Beau Travail is Claire Denis' masterwork. An adaptation of Herman Melville's Billy Budd relocated to a French legionnaire camp in Northern Africa, it is a tale of jealousy and braggadocio elevated to the level of Greek tragedy. Galoup (Denis Lavant), perhaps the ideal legionnaire (stoic, solemn, and dedicated), looks after his soldiers like a "watch dog", as he puts it, doing so for his superior, Commander Bruno Forestier (the legendary Michel Subor), whom he idolizes and whose respect and attention he longs for.
A foreigner, a Russian legionnaire, Gilles Sentain (Denis regular Gregoire Colin), arrives and upsets the delicate balance between Galoup and Forestier, one that isolates them from all the other, low ranking legionnaires, portrayed by Denis as nameless and without identity; part of a pulsating, muscular whole.
Later, Sentain performs a heroic act, rescuing survivors of a helicopter that crashes nearby in the water, and receives Forestier's attention and compliments. Galoup, already suspicious of the Russian legionnaire, becomes consumed with jealousy, and intent on destroying the young soldier. As the opening scene posits — Sentain and Galoup circle each other predatorily, as if they were vying for the same lioness — the two soldiers become locked in a battle of physical gestures and unspoken rivalry.

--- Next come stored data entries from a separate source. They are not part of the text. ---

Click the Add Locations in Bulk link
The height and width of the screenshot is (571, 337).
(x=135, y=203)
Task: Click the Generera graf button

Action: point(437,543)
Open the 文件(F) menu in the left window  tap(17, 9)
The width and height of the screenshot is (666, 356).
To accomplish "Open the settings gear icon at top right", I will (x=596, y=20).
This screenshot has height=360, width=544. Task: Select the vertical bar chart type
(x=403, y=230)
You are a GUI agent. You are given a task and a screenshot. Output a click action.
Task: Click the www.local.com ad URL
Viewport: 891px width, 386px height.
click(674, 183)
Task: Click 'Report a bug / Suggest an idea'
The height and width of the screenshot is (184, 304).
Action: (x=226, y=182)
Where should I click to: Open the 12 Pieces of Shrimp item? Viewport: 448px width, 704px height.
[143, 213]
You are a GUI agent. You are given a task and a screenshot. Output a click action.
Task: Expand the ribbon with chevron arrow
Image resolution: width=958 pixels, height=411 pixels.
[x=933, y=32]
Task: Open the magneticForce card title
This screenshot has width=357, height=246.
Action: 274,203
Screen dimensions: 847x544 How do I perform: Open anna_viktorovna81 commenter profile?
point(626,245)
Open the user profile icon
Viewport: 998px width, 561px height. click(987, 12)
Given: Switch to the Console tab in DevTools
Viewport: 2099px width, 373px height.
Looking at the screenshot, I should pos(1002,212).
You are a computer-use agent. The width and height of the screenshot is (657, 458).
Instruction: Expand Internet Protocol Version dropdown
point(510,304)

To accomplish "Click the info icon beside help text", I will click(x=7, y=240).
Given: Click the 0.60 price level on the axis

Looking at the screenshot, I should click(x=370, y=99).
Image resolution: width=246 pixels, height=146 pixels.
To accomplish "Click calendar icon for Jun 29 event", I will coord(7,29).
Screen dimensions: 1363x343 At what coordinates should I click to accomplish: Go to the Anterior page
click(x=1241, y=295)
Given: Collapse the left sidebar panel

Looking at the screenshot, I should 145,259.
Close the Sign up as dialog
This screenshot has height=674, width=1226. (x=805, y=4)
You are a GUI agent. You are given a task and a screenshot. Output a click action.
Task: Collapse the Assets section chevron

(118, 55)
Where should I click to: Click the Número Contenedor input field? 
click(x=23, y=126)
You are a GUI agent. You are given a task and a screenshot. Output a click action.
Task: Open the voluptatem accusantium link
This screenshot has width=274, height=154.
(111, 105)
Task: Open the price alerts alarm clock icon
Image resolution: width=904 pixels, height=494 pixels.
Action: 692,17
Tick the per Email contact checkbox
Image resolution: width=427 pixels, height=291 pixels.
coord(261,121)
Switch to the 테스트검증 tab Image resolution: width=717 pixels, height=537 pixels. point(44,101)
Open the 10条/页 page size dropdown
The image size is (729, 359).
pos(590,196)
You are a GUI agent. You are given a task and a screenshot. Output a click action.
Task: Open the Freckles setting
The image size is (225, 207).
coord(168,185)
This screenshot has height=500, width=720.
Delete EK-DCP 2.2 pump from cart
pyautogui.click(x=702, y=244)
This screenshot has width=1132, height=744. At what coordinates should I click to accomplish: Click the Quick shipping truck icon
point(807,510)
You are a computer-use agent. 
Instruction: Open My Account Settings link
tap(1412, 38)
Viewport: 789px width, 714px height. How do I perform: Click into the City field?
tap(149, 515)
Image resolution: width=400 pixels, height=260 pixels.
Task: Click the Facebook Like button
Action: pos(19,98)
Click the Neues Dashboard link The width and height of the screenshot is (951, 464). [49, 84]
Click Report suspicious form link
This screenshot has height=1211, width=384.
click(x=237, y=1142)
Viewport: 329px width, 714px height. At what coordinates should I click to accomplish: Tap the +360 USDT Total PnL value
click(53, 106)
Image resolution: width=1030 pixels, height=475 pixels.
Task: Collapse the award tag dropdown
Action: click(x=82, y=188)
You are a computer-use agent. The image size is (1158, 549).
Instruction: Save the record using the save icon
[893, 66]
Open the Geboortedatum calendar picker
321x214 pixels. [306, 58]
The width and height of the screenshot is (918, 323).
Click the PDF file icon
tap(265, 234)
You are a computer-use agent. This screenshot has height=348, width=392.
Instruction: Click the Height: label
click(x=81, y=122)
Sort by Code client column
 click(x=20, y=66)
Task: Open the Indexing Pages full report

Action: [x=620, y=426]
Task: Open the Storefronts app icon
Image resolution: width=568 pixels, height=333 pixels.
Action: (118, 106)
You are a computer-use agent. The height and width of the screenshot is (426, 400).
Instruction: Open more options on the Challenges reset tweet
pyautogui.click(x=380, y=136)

Denis envisions an environment where the line is blurred between machismo and homoerotic tension. She spends much time watching the men exercise together, an act that suggests as much of the former as the latter. Hers is a cinema of suggestion; erotic tension abounds, but no fulfillment.
When Galoup gazes at Forestier, is it with desire or intense admiration? Is Sentain aware of the reason for Galoup's contempt, or does he simply think that his superior is pushing him, taken a dislike to him for some other reason?